WASHINGTON — A group of black pastors asserted Wednesday that in order to change the impoverished, crime-stricken cultures in America's inner cities, more emphasis needs to be placed on responsibility, education and entrepreneurship instead of blaming the police for problems facing troubled African-Americans.
Bishop E.W. Jackson from The Called Church in Chesapeake, Virginia, and other black ministers from the organization STAND (Staying True to America's National Destiny) gathered at the National Press Club to announce the launch of Project Awakening, a private-sector, church-centered, comprehensive plan for the recovery of America's inner cities that focuses on teaching children they have options and responsibilities in life.
While the pastors detailed how the project aims to build relationships between churches, police, the black community and businesses to create cultural renewal, entrepreneurial awakening, and technical education for inner city children, the ministers did not refrain from chastising the Black Lives Matter movement for propagating a "demonic" message that does not offer a solution but simply puts police officers in harm's way.

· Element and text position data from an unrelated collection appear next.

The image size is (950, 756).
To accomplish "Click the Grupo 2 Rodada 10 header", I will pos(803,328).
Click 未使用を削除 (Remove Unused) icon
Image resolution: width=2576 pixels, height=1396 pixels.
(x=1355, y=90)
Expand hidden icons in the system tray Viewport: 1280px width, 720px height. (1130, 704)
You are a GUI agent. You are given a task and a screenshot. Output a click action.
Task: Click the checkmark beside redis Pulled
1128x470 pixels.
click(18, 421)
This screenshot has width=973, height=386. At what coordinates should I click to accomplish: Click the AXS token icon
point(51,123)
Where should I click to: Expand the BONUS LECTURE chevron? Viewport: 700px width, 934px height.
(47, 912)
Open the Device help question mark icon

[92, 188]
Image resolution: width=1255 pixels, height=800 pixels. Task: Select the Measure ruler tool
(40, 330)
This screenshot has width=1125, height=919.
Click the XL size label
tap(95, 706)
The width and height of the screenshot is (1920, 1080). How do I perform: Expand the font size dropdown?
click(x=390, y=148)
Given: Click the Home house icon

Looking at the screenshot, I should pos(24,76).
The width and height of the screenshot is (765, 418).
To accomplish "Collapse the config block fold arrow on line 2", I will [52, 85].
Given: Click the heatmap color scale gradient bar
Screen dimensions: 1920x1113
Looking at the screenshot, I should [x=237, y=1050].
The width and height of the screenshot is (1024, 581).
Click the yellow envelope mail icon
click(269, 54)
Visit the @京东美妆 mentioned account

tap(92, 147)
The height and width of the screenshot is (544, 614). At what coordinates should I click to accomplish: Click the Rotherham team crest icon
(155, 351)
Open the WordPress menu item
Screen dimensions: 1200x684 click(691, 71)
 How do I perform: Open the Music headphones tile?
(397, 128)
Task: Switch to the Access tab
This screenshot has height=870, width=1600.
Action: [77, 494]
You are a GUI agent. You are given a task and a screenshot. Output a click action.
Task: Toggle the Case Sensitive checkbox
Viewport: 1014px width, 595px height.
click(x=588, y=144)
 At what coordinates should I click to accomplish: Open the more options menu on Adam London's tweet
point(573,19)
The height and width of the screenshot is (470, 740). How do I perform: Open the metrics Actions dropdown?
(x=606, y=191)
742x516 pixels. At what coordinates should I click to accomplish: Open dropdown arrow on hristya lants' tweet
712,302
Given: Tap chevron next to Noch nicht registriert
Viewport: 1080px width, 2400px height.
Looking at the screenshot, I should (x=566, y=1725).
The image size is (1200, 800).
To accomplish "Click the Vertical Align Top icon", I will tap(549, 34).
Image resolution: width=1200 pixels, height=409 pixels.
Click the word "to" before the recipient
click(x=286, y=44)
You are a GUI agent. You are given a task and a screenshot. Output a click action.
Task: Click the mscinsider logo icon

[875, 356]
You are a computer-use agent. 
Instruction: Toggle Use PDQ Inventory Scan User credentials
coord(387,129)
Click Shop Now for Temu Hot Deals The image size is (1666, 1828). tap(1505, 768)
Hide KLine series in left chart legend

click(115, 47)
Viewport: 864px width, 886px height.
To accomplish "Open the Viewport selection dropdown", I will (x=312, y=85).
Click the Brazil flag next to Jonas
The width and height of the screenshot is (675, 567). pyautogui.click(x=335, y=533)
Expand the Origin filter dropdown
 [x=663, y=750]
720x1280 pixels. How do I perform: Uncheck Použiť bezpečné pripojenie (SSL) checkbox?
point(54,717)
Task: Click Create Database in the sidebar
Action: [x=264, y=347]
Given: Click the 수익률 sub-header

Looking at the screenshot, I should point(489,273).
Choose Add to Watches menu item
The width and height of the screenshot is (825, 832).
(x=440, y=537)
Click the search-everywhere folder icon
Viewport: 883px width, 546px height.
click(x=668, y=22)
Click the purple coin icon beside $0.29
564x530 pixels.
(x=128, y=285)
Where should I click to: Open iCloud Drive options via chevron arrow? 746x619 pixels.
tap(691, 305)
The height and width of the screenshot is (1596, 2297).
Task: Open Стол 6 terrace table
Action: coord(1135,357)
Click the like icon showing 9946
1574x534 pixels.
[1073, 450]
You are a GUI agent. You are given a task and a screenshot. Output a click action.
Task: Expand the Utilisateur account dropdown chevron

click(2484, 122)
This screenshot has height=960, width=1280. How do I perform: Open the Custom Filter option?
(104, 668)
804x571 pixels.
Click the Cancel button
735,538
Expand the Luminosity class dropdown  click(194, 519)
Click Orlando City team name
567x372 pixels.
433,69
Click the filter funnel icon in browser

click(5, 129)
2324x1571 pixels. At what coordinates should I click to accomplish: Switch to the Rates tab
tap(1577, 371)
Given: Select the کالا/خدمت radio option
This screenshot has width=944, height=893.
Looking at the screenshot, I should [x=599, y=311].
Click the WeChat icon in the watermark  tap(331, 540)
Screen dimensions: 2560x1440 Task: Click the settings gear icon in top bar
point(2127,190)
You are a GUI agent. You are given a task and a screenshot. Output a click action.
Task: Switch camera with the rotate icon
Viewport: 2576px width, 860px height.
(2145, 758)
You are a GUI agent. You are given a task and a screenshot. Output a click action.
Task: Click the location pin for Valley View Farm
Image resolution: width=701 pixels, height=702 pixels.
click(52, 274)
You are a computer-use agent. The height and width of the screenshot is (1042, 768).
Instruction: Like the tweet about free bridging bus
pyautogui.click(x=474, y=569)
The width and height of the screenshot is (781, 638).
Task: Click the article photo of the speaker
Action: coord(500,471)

With many in the Black Lives Matter movement quick to silence anyone who dares say that "all lives matter," Jackson, who is the founder and national president of STAND, explained at the press conference that such rhetoric only makes racial matters worse in America.
"Let me speak with this admonition. I don't know everything they are saying, I know what I heard. With that proviso, what I have heard has not been good. What I have heard, to me, is divisive and demonic," Jackson stated. "We as Christians know that God created all of us, all of our lives matter, including the lives of unborn babies, they matter too. When you have people saying, 'you can't say all lives matter, we are not going to hear that,' that tells me there is something very, very wrong there."